Bei diesen fünf Schafen blieb es aber nicht. Nach dem Rückzug nach Mülheim übernahm Herr Reetz ein ehemaliges militärisches Gelände – die „Ponderosa“ – als Stall- und Hofgelände für seine Schafe und Hühner. Er stellte auf Heidschnucken um. Diese sind zwar kleiner, aber dafür genügsamer und lammen nur einmal jährlich. Die Lämmer kommen im Frühjahr zur Welt und brauchen nur am Anfang etwas Betreuung. Inzwischen ist seine Heidschnuckenherde auf 30 Tiere angewachsen. „Ja, ich habe sogar mal zehn Tage einen Lehrgang bei einem Schäfer in der Lüneburger Heide gemacht und gelernt, den Tieren die Klauen zu schneiden und sie zu scheren. Das habe ich jahrelang selbst gemacht. In diesem Sommer ist zum ersten Mal ein Profi-Schafscherer gekommen. Ich kann das bei 30 Tieren nicht mehr selbst“, erzählt Herr Reetz.

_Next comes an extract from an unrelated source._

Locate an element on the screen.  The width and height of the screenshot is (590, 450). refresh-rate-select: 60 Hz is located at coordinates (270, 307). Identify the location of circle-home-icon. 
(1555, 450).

Reetz-MülheimBMit seinem Sohn Reiner bewirtschaftet er inzwischen etliche Wiesenstücke in Hanglage oder unwegsamem Gelände. So versteppen und verbuschen die Flächen nicht, sondern das Gras wird kurz gehalten und kann nachwachsen. Diese Form der extensiven und hobbymäßigen Bewirtschaftung dürfte in den nächsten Jahren im Eifeler Höhengebiet immer wichtiger werden. Viele kleine Parzellen sind für die großen Erntemaschinen nicht mehr rentabel oder nicht mehr befahrbar.

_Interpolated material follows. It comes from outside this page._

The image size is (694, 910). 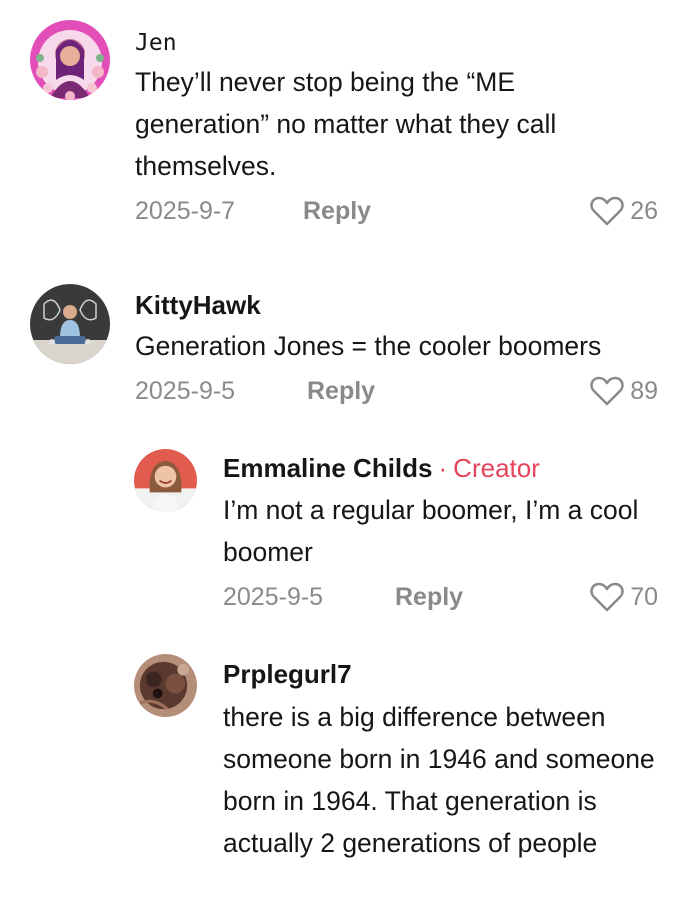 I want to click on reply-username: Emmaline Childs · Creator, so click(x=382, y=468).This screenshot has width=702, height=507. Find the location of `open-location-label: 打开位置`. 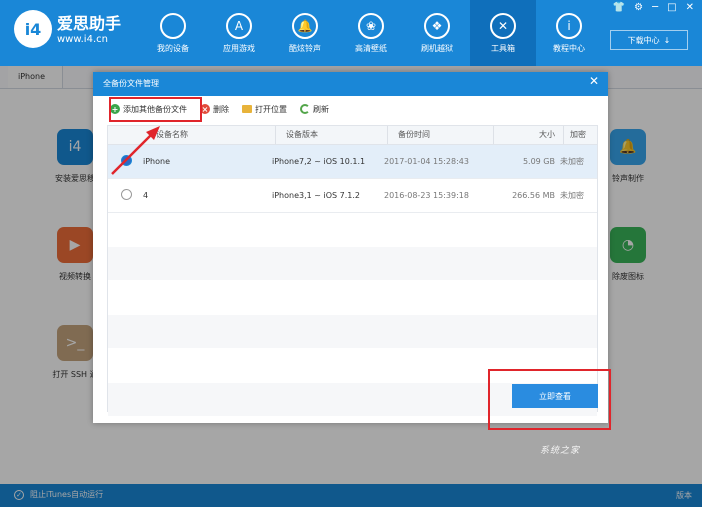

open-location-label: 打开位置 is located at coordinates (271, 109).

Auch die Polizei ruft regelmäßig bei Herbert Reetz an, wenn wieder einmal irgendwo ein Ziegenbock oder ein paar Schafe auf der Straße laufen. Herr Reetz sammelt sie dann ein und nimmt sie mit zur „Ponderosa“, bevor die Suche nach dem Besitzer losgeht. „Zuletzt hat mich die Polizei mitten in der Nacht aus dem Bett geklingelt. Auf dem Forstwalder Hof, nahe der B 51, liefen 40 bis 50 Schafe. Die habe ich dann nachts von der Straße weggetrieben bis zur Tondorfer Binz. Am nächsten Morgen habe ich mich auf die Suche nach dem Besitzer gemacht, der den Verlust noch gar nicht bemerkt hatte.“  Menschen wie Herbert Reetz helfen mit, das Leben auf dem Land attraktiv und nachhaltig zu gestalten.